It’s the biggest reason to make a big down payment on a house
Putting down a large down payment is a good thing.
- There are several downsides to buying a home with a small down payment.
- The most important reason for a large down payment is that you can avoid owing more than the value of the house.
- Being underwater on your house is a bad situation.
Many mortgage lenders allow people to buy a home with a low down payment. In fact, some conventional lenders allow you to deposit as little as 3% of the home’s value when you qualify for a mortgage to purchase a property. And there are some government guaranteed loans, such as VA loans, where there is no down payment mandate and you can borrow 100% of the home’s value.
While a small down payment might sound good since it allows you to buy a property sooner without having to spend months or years saving up, it’s actually a bad idea in many cases.
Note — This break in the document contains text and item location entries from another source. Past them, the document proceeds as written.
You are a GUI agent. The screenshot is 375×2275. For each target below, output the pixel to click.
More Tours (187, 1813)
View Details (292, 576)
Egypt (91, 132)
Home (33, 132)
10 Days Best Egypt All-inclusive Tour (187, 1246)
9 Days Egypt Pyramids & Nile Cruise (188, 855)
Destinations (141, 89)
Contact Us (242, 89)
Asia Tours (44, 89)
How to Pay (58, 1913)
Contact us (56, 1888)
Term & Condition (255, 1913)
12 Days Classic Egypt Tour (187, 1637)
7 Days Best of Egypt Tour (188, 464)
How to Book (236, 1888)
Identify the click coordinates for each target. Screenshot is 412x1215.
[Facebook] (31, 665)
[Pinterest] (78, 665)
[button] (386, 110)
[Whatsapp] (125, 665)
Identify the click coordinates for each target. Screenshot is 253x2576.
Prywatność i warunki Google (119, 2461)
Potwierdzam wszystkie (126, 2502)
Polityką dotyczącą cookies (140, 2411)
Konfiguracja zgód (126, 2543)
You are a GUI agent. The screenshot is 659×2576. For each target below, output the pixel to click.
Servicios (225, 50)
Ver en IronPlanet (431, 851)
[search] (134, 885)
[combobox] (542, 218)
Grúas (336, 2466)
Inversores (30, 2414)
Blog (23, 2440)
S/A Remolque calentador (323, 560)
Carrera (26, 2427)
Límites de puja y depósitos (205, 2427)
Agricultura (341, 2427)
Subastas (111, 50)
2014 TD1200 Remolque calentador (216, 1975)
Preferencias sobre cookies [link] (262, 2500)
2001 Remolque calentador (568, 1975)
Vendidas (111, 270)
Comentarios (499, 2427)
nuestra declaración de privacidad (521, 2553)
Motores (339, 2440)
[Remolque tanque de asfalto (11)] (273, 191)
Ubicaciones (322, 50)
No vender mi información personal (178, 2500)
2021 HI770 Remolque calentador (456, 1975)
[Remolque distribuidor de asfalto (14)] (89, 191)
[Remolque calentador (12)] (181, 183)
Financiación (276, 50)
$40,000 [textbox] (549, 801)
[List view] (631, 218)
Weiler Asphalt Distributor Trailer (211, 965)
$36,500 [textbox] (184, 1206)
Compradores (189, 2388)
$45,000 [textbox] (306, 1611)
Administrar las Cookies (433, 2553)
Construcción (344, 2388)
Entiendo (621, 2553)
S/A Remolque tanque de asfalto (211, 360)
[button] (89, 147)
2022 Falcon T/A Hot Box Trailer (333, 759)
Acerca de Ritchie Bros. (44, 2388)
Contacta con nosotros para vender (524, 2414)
This is true even if mortgage lenders allow it.
There is a very important reason why most borrowers should try to make a large down payment before moving forward.
A large down payment is important to minimize this huge risk
The main reason you would want to make a large down payment on a home is to make sure that you don’t owe more money for the property than you would be able to sell it.
If you borrow the full amount you are paying for the home, or close to that amount, you could be in for a very serious problem if the value of the property drops even a little. It takes a long time for your mortgage balance to decrease by a significant amount at first because most of your prepayments are just for interest. So if property values drop even slightly, you could have such a large mortgage balance even after a few years that you owe thousands of dollars more than you could sell your home.
This is a very bad situation you are in because if you were to sell the house for some reason you may not be able to do so without bringing some extra money to the table to fill the gap between your loan balance and the market value of your property. Although you can get the bank to accept a short sale – or to accept less money than you owe on the house – if you were to leave in an emergency, it would hurt for a long time. term to your credit. and make the sale much more complicated.
And you are actually at an even greater risk than you think of being trapped in your home, because it can happen even if the property values don’t fall, but if you have to move soon after the purchase and the value of your property has not yet increased significantly. Indeed, when you sell a house, you incur many transaction costs. You usually have to pay a real estate agent a commission plus closing costs, and that can all add up to tens of thousands of dollars more.
You will need to be able to repay your home loan in full and have the money to cover closing costs, and if you’ve made a small down payment, chances are your home sale won’t generate enough profit to make it.
Should you buy a house if you can’t save a lot of money?
Buying a home without putting in a lot of cash can have some benefits, including allowing you to start benefiting from construction equity and property appreciation sooner than if you had waited and saved more money. But you need to be aware of the very serious risk and make a plan to save money in case you need to act quickly before you can sell your home for the funds you need to pay everything you owe and Moreover.